Meski tahu risikonya, Letjen (Purn) Soegito tetap mau mengikuti latihan komando. Dia memiliki keinginan yang kuat agar kata “Commando” tertulis di lengan kanannya. Apapun yang terjadi dalam latihannya, dia siap menghadapinya tanpa rasa takut.

Disarikan dari buku “Letjen (Purn) Soegito, Pelayanan Prajurit Pasukan Kejut” Latihan komando dimulai pada bulan Februari 1965 di Batujajjar.

Soegito berkumpul kembali dengan rombongan juniornya AMN (Akademi Militer Nasional) 63 yang baru kembali dari Operasi Tumpas di Sulawesi Selatan.
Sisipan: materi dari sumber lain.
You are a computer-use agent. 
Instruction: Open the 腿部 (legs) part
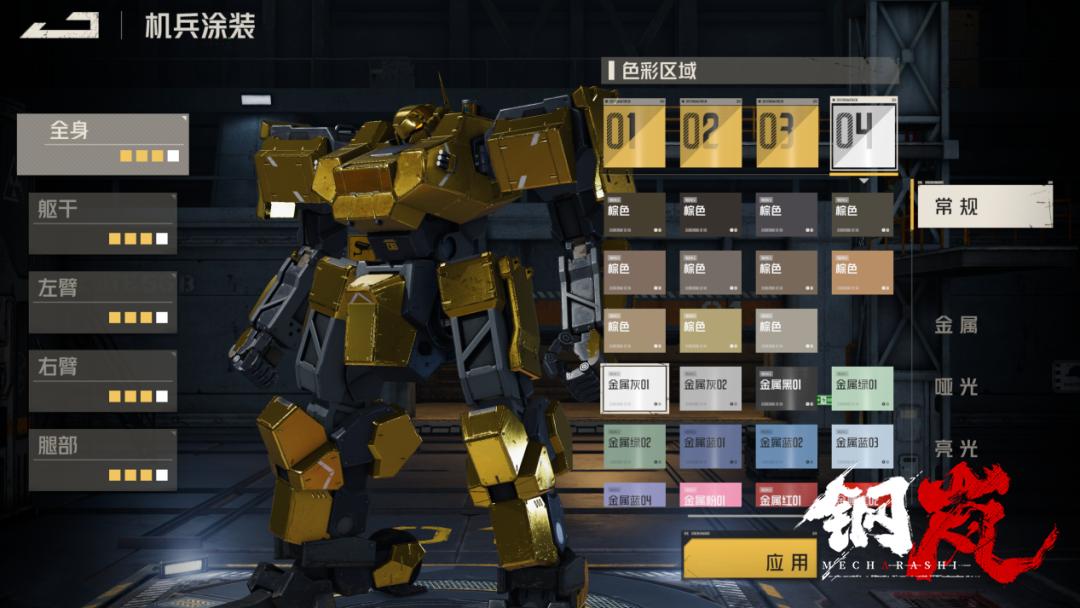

Sebanyak 15 perwira remaja dari 63 alumni mengikuti pelatihan komando tersebut.

Letjen (Purn) Sintong Panjaitan menyatakan dalam bukunya “Sintong Panjaitan, Perjalanan Prajurit Para Komando” (2009) bahwa mereka merupakan alumni AMN rombongan pertama yang mengikuti pelatihan dasar komando.

Soegito menyelesaikan pelatihan langkah demi langkah tanpa kesulitan apa pun. Namun memasuki tahap akhir yakni long march dari Batujajajar, Bandung Barat hingga Nusakambangan, Cilacap, menempuh jarak sekitar 500 kilometer dalam waktu 10 hari.
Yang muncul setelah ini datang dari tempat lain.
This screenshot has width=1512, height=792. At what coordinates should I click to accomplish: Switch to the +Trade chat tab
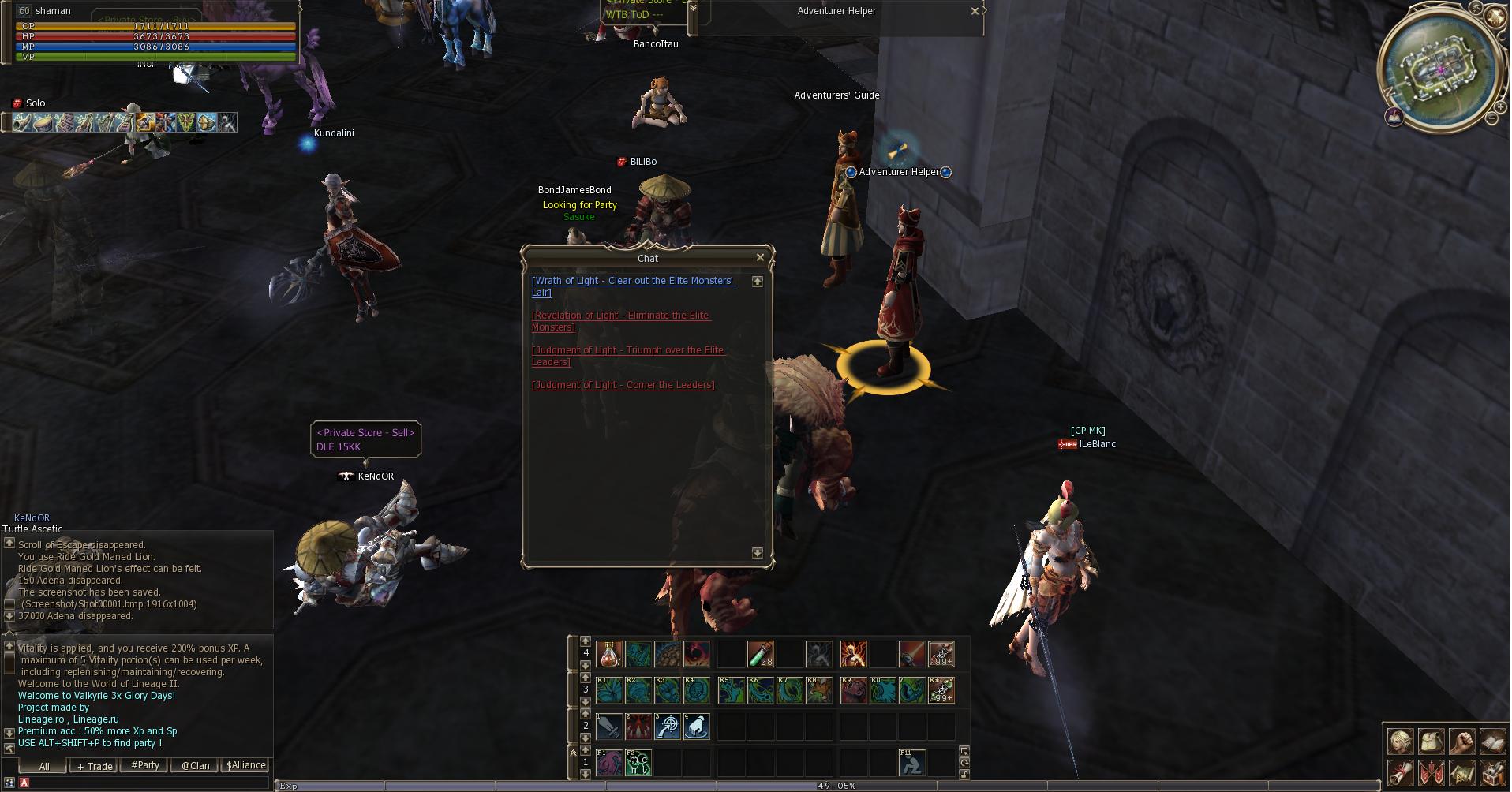(95, 766)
Soegito merasakan sakit yang tak tertahankan di seluruh persendian kakinya. Dia tidak bisa melawan rasa sakitnya dan akhirnya menyerah. Pelatihnya, Serma Sutari, berusaha membuatnya lebih kuat, namun sia-sia. Soegito akhirnya dilepas pelatih dan dikembalikan ke Sejantung.
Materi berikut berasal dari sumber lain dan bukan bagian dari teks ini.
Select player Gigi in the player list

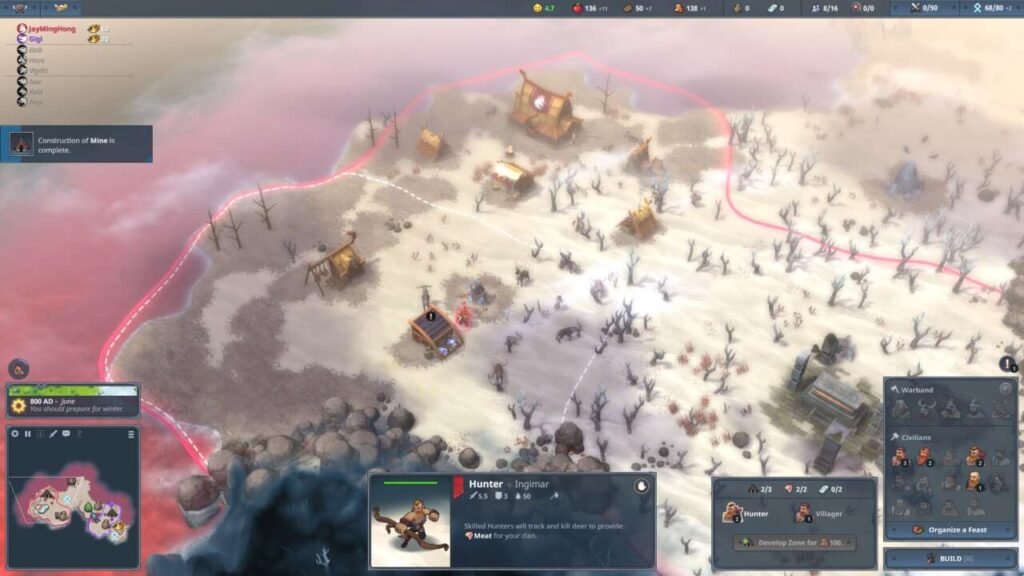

Letjen (Purn) Soetedjo yang saat itu sudah berada di Nusakambangan baru mengetahui Soegito tidak ada dalam kelompoknya. Letjen (Purn) Soetedjo mengatakan, “Pak Gito itu seorang pelari, pelari yang cepat. Biasanya pelari tidak bisa bertahan dalam jarak jauh. Tapi apakah itu alasannya, saya tidak tahu.”

Soegito tidak berlama-lama meratapi kegagalannya. Ia langsung terlibat dalam kegiatan baru sebagai staf Mayjen Inf Gunawan Wibisono, teman sekelas Mayjen Inf Benny Mordani. Fasih berbahasa Belanda dan Inggris, Mayor Gunawan terlihat sangat cerdas dan terhormat.

Soegito membantu penelitian mengenai peredam senjata dan pasokan airdrop di Pangkalan Udara Halim Perdanakusuma. Pelatihan komando yang gagal memberi Soegito kesempatan untuk menambah jumlah jam kerjanya di lapangan.

Sebagai petugas yang bertanggung jawab atas penyelidikan udara, ia harus terlibat penuh dalam seluruh proses penyelidikan. Dia melakukan penyelaman terus-menerus, termasuk di malam hari, hingga dia melakukan sekitar 10 kali penyelaman.

Aktivitas barunya sebagai staf Mayor Gunawan memberikan kesempatan bagi Soegito untuk menimba pengalaman. Pada 5 Oktober 1965, ia membantu menguburkan tujuh pahlawan revolusi di TMP Kalibata.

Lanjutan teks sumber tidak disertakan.